A inscrição de Imbros atesta, numa invocação dos Cabiros, a série hesíodica dos grandes Titãs, filhos de Urano, com exceção do Oceano: Coios, Crios, Hipérion, Iápeto, Cronos; no século VI a.C. o teólogo e poeta órfico Onomácrito havia identificado os Titãs com os Cabiros e atribuiu o assassinato e o desmembramento da criança Dioniso aos Titãs.
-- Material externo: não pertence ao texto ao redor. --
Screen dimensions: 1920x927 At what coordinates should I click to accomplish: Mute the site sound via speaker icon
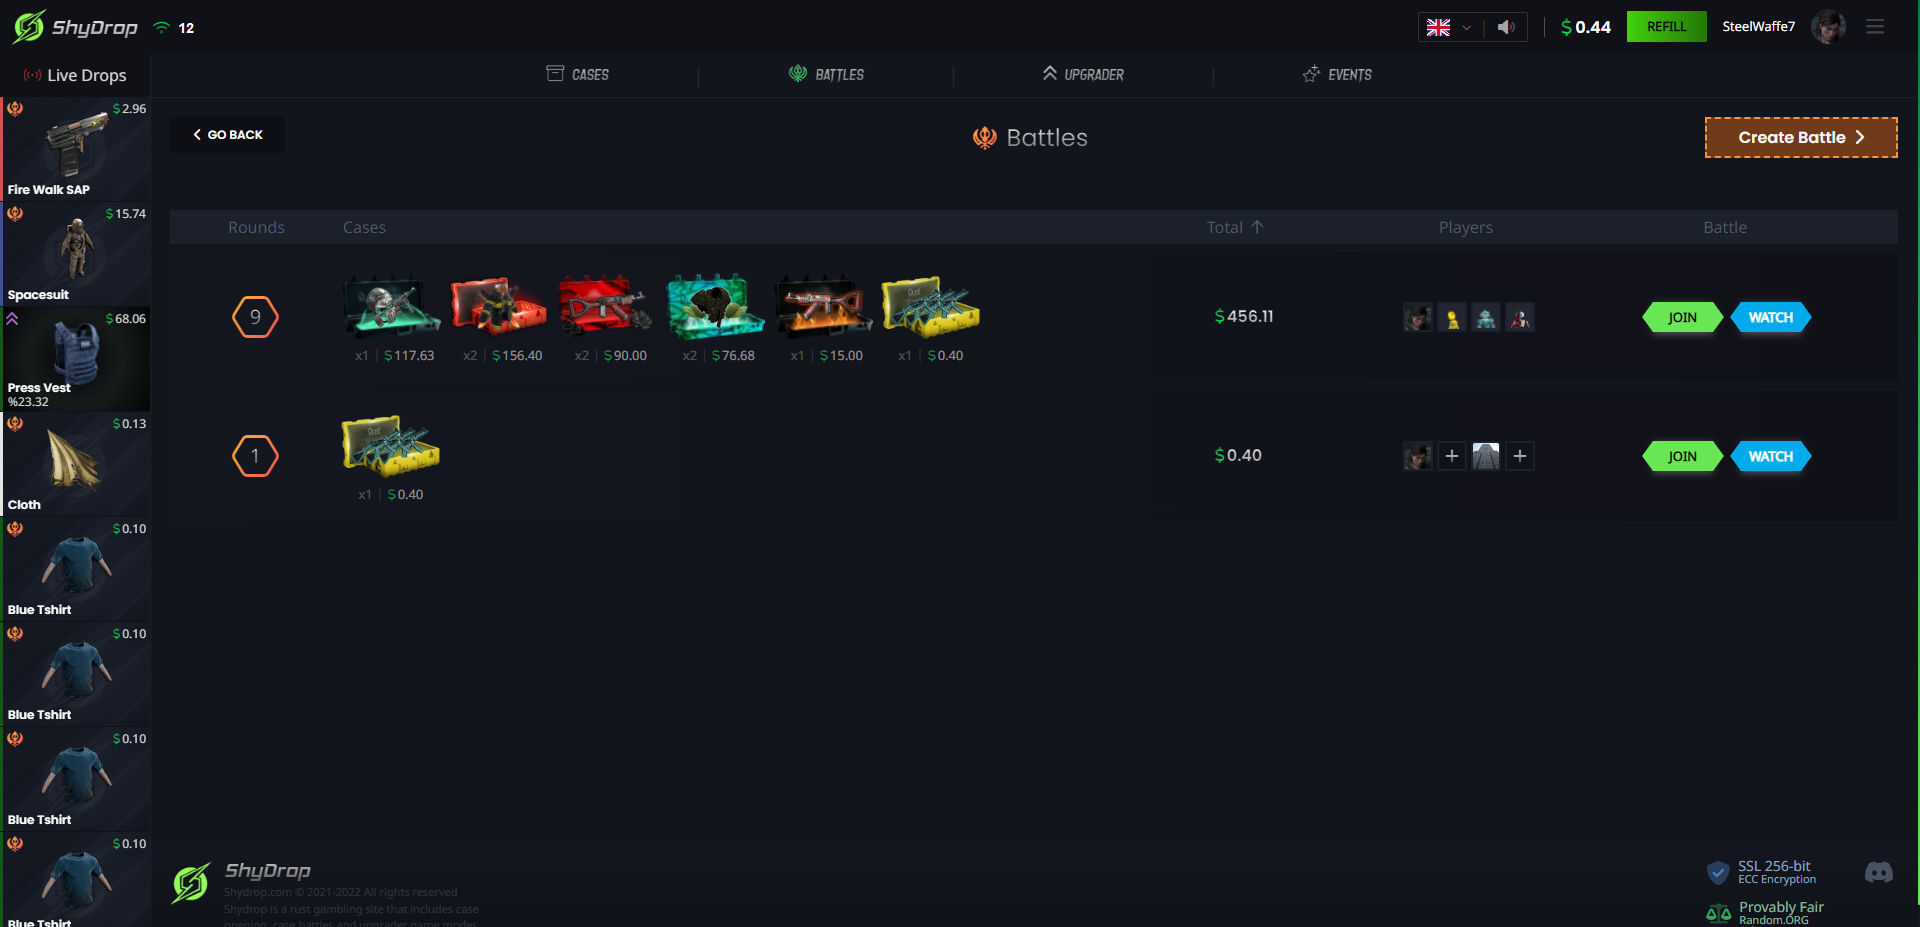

Segundo a lenda da fundação do Cabírion perto de Tebas, havia outrora naquele local uma cidade habitada por homens chamados Cabíreos — e a Prometeu e a seu filho Etneo, Deméter trouxe os mistérios; Etneo (“o Etneu”) só pode ser Hefesto (após seu monte siciliano), aqui mencionado como um Cabiro.
Assim Prometeu, que entre os Titãs era apenas o filho de Iápeto, um mero arauto e figura de segundo plano, revela-se o mais venerável dos Cabiros, seu pai e ancestral — e seu culto em Atenas reflete a mesma relação com Hefesto: os dois deuses eram cultuados junto com Palas Atena no antigo recinto sagrado da Academia, e um antigo relevo na entrada do santuário representava Prometeu como o mais velho, Hefesto como o mais jovem.